Yet even if we return to the original assumption that from the perspective of the community members, their interactions are played out over an indefinitely long time horizon, and even if the Humean strategy defines an equilibrium of the repeated interaction, the Foole can mount still another objection. Skyrms recognizes the gist of this objection. Skyrms notes that the folk-theorem argument he attributes to Hobbes shows only that consistently refraining from offensive violations of covenants can be consistent with rational prudence. But Hobbes is evidently trying to show the Foole that refraining from offensive violations must be consistent with rational prudence.
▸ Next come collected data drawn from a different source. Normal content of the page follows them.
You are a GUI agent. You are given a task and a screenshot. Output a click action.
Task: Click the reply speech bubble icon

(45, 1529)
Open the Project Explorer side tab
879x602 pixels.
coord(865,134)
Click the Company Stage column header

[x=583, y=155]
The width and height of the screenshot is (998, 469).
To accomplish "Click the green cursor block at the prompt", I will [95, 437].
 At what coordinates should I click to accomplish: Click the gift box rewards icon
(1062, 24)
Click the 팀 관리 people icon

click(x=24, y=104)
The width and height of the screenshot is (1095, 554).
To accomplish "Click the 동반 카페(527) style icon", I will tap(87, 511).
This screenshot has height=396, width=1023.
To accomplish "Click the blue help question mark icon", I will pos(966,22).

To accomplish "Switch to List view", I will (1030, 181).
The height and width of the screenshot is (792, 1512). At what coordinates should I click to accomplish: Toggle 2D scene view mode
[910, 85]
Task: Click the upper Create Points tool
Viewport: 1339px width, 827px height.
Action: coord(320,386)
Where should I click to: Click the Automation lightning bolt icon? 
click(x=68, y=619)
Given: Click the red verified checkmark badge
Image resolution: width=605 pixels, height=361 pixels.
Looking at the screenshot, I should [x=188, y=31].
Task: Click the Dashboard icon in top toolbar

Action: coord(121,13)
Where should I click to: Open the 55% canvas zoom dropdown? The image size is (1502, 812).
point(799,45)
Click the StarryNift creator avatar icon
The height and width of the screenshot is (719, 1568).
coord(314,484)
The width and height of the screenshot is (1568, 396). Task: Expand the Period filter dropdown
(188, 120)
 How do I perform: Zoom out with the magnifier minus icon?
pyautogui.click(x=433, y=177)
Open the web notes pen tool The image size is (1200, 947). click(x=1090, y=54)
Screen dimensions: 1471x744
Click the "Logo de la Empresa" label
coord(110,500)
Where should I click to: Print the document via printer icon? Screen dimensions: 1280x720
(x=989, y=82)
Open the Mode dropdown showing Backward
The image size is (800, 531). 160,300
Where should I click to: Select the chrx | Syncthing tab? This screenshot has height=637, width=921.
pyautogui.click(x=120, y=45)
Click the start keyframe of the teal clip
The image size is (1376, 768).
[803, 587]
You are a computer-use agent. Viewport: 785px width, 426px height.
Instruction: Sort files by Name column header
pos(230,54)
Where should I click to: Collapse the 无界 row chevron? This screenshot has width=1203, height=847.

The folk-theorem argument does not vindicate this stronger claim, because the indefinitely repeated game has equilibria other than the equilibrium of the Humean strategy, and at some of these equilibria the parties do not always perform with innocent counterparts. For example, if all follow A , then they are at one of these uncooperative equilibria Skyrms , p. The Foole can develop this objection as follows: If parties can follow a history dependent strategy like H , then why should they not be able to follow other history dependent strategies that Hobbes, and Hume after him, never consider?
Which, if any, of all these equilibria should the Foole expect the members of his community to follow? In his reply to the Foole, Hobbes assumes that the Foole interacts with the members of a community who all follow H. Suppose the Foole enters into a covenant with another party, and this other party performs first.